L’empathie est la capacité que
nous avons à nous mettre à la place de quelqu’un et à comprendre ce qu’il ressent. C’est une qualité précieuse,
qui permet de développer des aptitudes sociales, que ce soit en famille ou en
société. Elle favoriserait une culture de la paix et de la non-violence ;
à ce titre, elle doit donc pleinement être intégrée au cœur de l’éducation
bienveillante. Il semble que l’empathie soit liée à plusieurs éléments, tels
que le respect, les émotions, le vivre ensemble, la solidarité, etc.
Récemment, les neurosciences se
sont également penchées sur l’empathie, révélant l’existence de systèmes
cérébraux spécifiques, neurones « miroir » ou « résonnant ».
Elle est, semble t’il, un besoin fondamental de tout être humain – et pourtant,
elle est souvent oubliée dans notre culture, ignorée par l’éducation, qui a
privilégié et survalorisé le mental et l’intellect.

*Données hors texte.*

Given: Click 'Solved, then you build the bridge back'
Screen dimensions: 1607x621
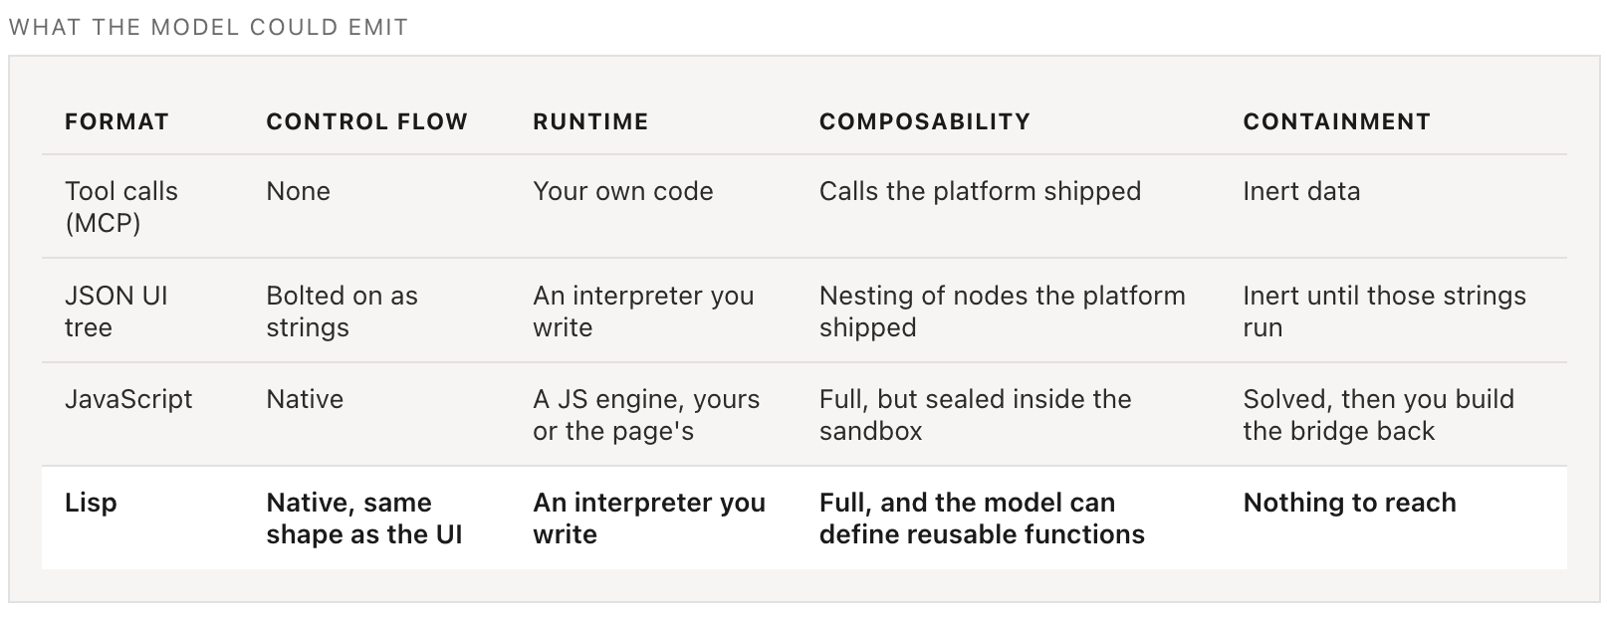Looking at the screenshot, I should coord(1378,415).
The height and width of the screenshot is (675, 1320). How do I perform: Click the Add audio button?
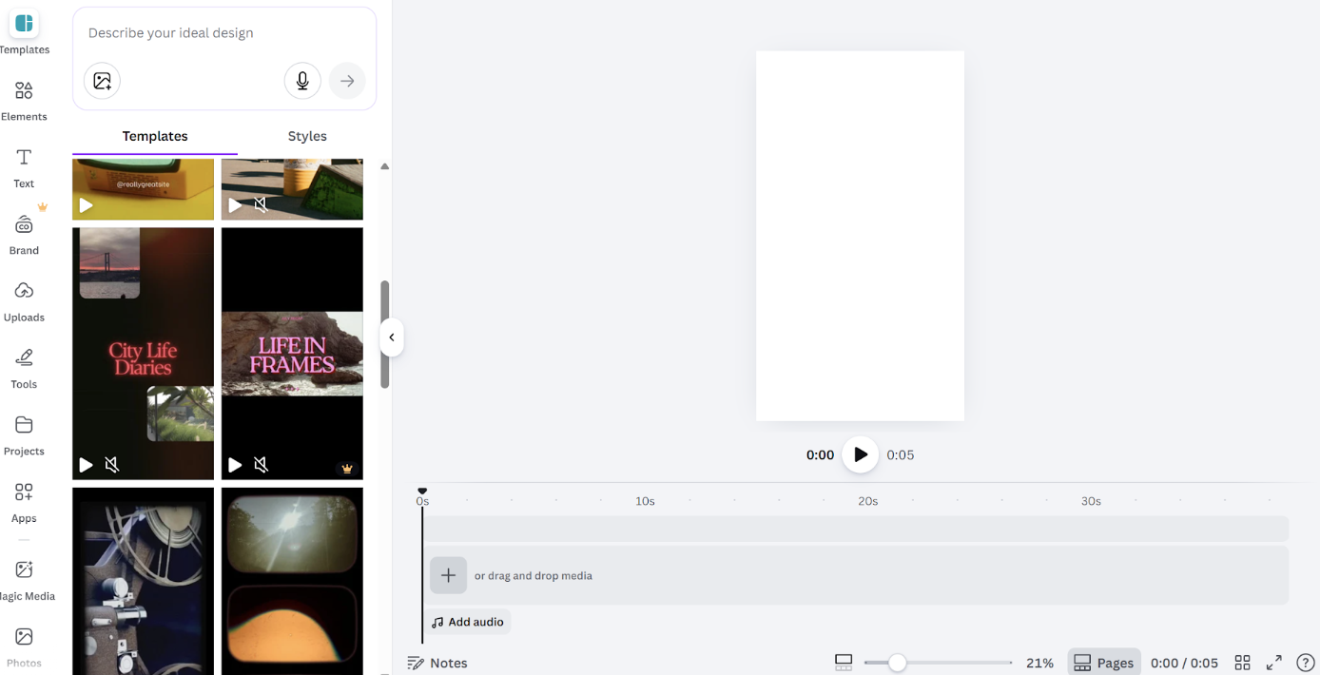(467, 622)
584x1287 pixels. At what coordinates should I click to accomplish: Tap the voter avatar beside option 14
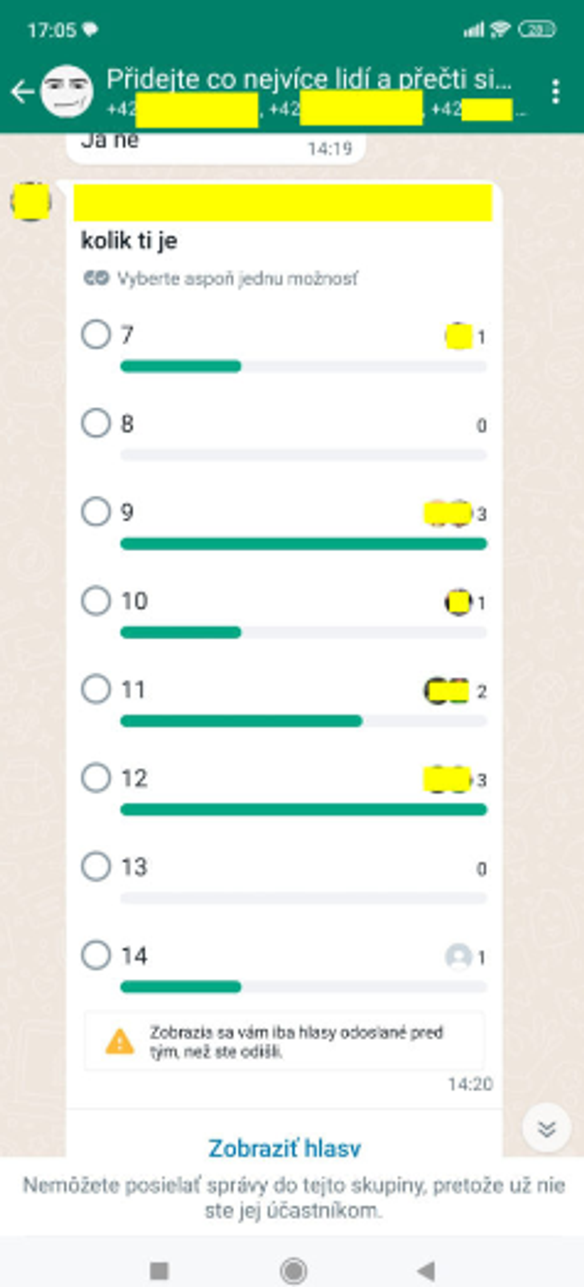click(x=458, y=956)
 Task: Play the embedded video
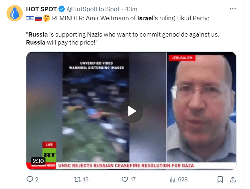(132, 111)
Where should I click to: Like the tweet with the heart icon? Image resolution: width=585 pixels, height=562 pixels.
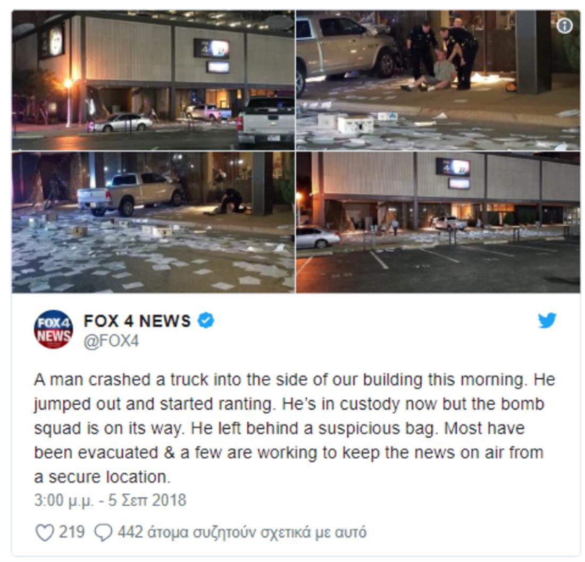(44, 532)
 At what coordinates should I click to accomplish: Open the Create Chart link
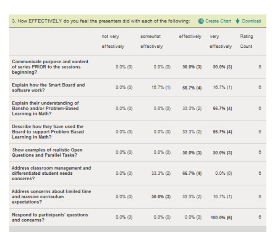[218, 21]
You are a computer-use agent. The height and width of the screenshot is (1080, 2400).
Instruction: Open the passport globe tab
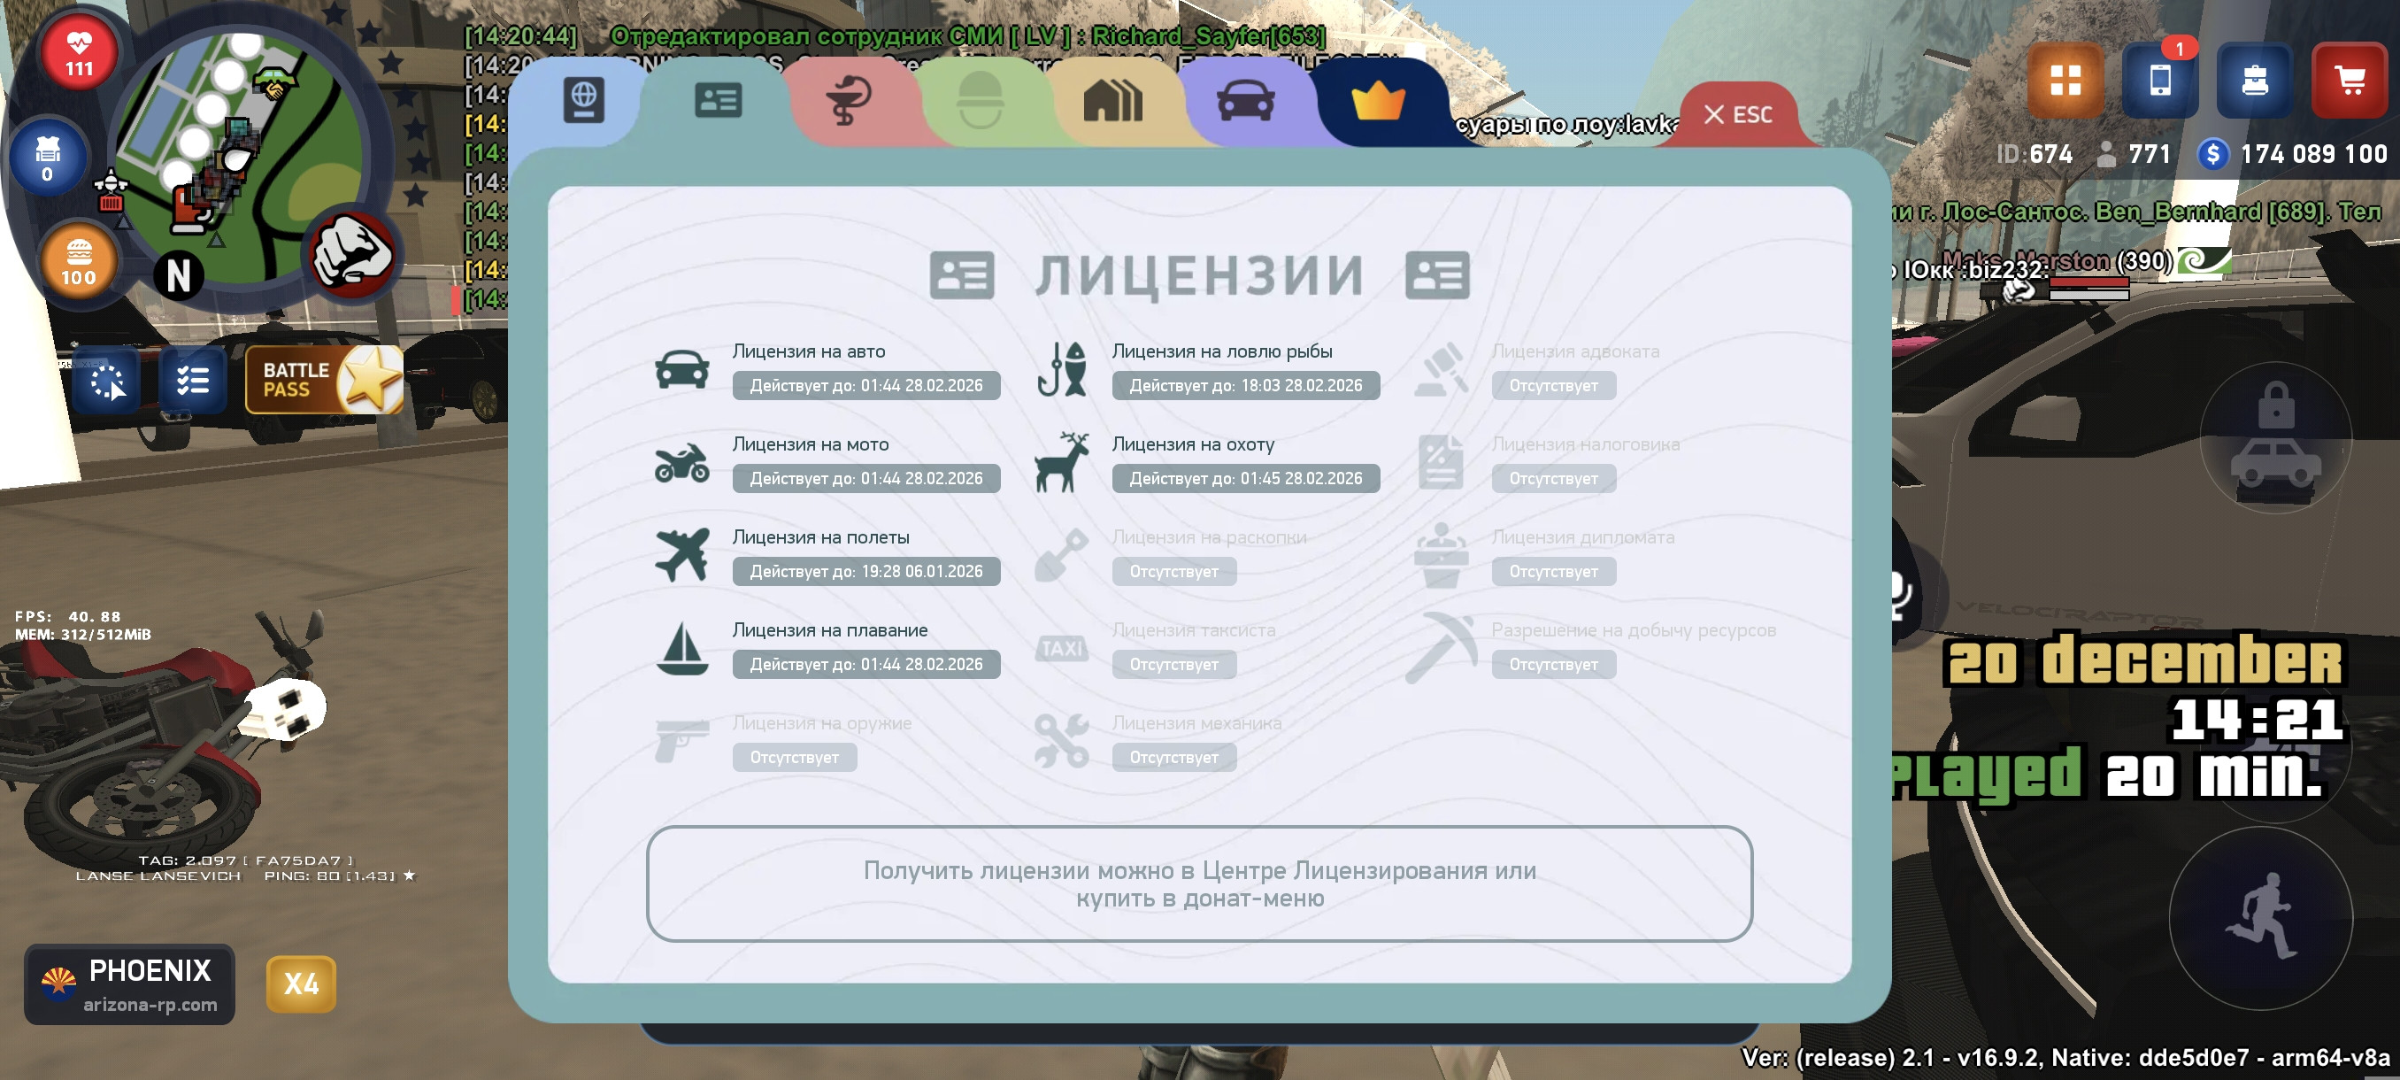(584, 101)
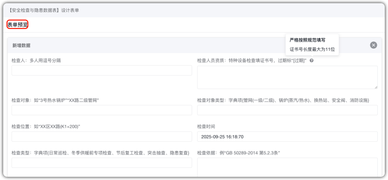Click the help question mark beside 检查人员资质
The image size is (388, 180).
click(311, 61)
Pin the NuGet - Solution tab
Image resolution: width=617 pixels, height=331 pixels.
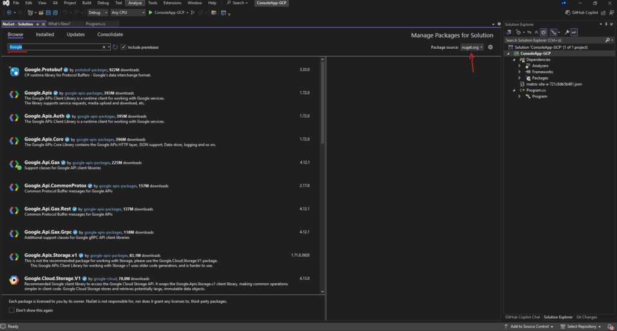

A partir de quel âge l’empathie
se manifeste t’elle chez l’enfant ?
Elle apparait naturellement chez
le tout-petit, elle est en fait inhérente à l’humanité. Selon Serge Tisseron,
l’empathie se développe réellement chez le petit enfant entre l’âge de 8 et 12
mois. Elle est alors avant tout émotionnelle : l’enfant ressent les
émotions de l’autre. Il comprend les émotions et désire aussi venir en aide. Vers
ses 4 ans et demi, apparait l’empathie cognitive, l’enfant est alors capable de
se représenter l’état mental de l’autre.
- Empathie, approche centrée sur la personne, CNV
Si le psychologue Carl Rogers a
mis l’empathie au cœur de sa théorie de l’approche centrée sur la personne,
celle-ci est également le moteur de la CNV (communication non violente). Nous
évoquions la possibilité de l’écoute active ci-dessus, et il est également
important de « parler juste » : comment vais-je exprimer mes
émotions ? Je reçois, par l’écoute, et je donne, par l’expression –
j’accueille - et tout cela sans jugement : toute émotion est légitime. La
colère ou la peur par exemple, comme toute émotion, comme tout état, est non
seulement légitime, mais aussi momentanément utile, nécessaire, voire
salutaire. L’émotion est l’état qui me permet de répondre à une
situation ; l’état émotionnel est le moment de décharge, de libération –
nécessaire de cette (sur)charge émotionnelle.
- Auto-empathie
Comment pourrais-je respecter les
autres et leurs émotions, si je ne me respecte pas moi-même ? Comment
pourrais-je vivre en bonne intelligence avec les autres si je n’assume pas mes
besoins émotionnels ? La première partie de ce cheminement est consacrée à
la relation que l’individu entretient avec lui-même : il s’agit de
l’auto-empathie. Apprendre à reconnaître, comprendre et gérer mes émotions et
mes besoins – être en lien avec moi-même – et ainsi être conscient de ce que je
ressens et expérimente (plutôt que de rester inconscient ou vaguement conscient
et de se laisser maîtriser par des processus qui nous échappent, ne nous
appartiennent pas forcément et qui ne sont dès lors pas choisis, mais subis). Par
ailleurs, et c’est notre thème de recherche via une éducation joyeuse : la
joie doit toujours être notre boussole.
- Empathie et culture émotionnelle
Il est important d’encourager une
culture de l’intelligence émotionnelle, avec moi-même, en tant que parent, mais
aussi avec mes enfants. Je peux d’abord faire ce travail personnellement ;
être clair quant à mes émotions et mes besoins, exprimer mes demandes, et poser
des questions à mes enfants : « comment
te sens-tu ? » est un début. J’écoute activement : ainsi, je
suis relié à moi-même et aux autres, dans le moment présent. Il est tout à fait
envisageable de pratiquer cette « hygiène de vie » émotionnelle au
quotidien, tout comme nous prenons la peine de nous brosser les dents le soir.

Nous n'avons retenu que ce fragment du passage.